If the USA didn't have instant replay already, i suspect Europe would.
anti, you really have a chip on your shoulder lol
rugby and cricket use instant replays
Rugby only use the replay on very particular incidents like trys.
It's worth remembering that cricket went through a period where the decision making was just so poor (and crooked) that something had to be done.
And it did make a huge difference.
A lot of the decisions in cricket are also near impossible to make with the naked eye in real time, no matter how good of an angle you are viewing it at. Our problem is more that the refs will never have the perfect angle to make the calls they do, but that can be improved upon by adding the goal line officials.
What do you review? The final touch, or the entire build up? If someone dives to get a free kick that they then score from, would that be fine? If so, why bother implementing video replays if we are still going to have game breaking decisions that are incorrect? If not, are you going start reviewing every foul?
The incidents in which video technology is a net positive to the game, are so few and far between, and not worth the trouble when there are other options. Another thing to consider is that not all incidents are as clear cut as the Henry one on video. Even when watching the replay 10 times you can have half the people call it a dive, and half call it a foul.
If we want to bring technology into the game, goal line technology should be it.
edit: Another factor is simply to get more competent referees. Where else can a guy go out and suck at his job week after week without facing any significant consequences? Pay more, get better people, train them more, and hold them to higher standards.
It should only be used during a game for instances inside the penalty box excluding offsides imo. Off the ball fouls like violent conduct should be dealt with retrospectively, it works a treat in Rugby Union.
As for breaking the flow of the game I dont think it would. For example there was a little over 2mins between the Gallas goal and kick-off in the France v Ireland game. 2seconds would have corrected the situation.

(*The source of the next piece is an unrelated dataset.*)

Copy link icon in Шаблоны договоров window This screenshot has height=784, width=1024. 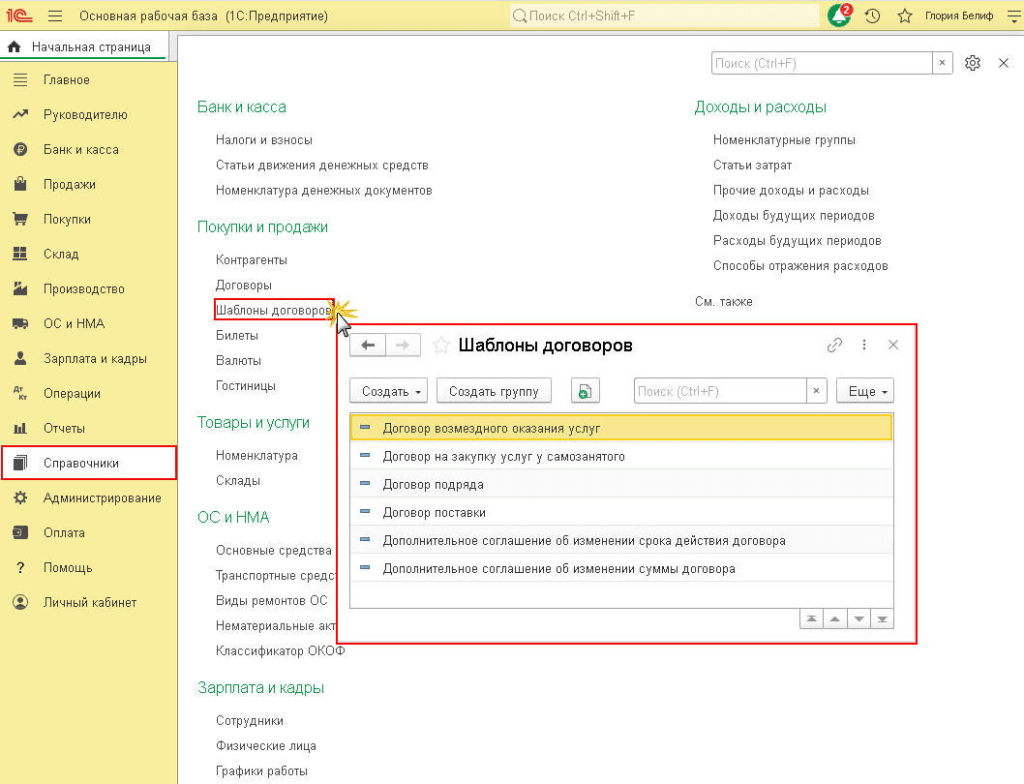834,345
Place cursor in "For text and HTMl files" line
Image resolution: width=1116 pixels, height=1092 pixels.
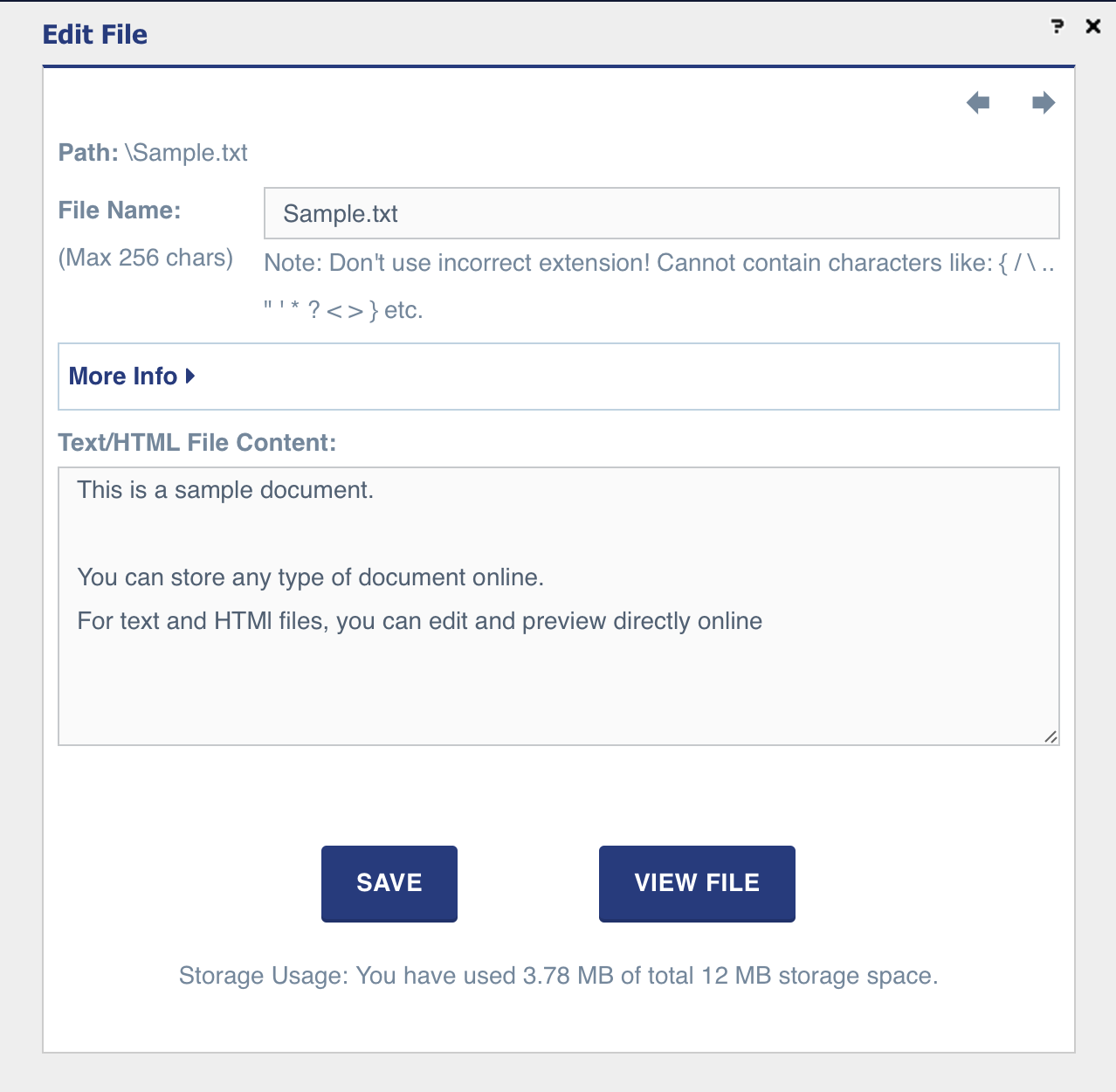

Yeah, I'm with you. What do we do about offside calls that are whistled incorrectly? What if someone is allegedly pushed in the box on a goal like Drogba did on Terry's goal against Manchester United? Can Fergie asked for the play to be reviewed upstairs? What about the free kick that led up to that goal that Fergie complained about after the game? Does anyone honestly think that people will limit the use of video technology to certain cases once it is introduced? What about a missed foul in the box? Are the refs going to review the play to see if they got the 'no-call' correct prior to giving the goal kick or corner kick? What if the ball doesn't go straight out of bounds? Is that team just SOL? There are so many questions.
Why not a system modeled after the challenge system in the NFL that puts a limited number (such as one per half for instance) of review demands in the hands of the teams themselves.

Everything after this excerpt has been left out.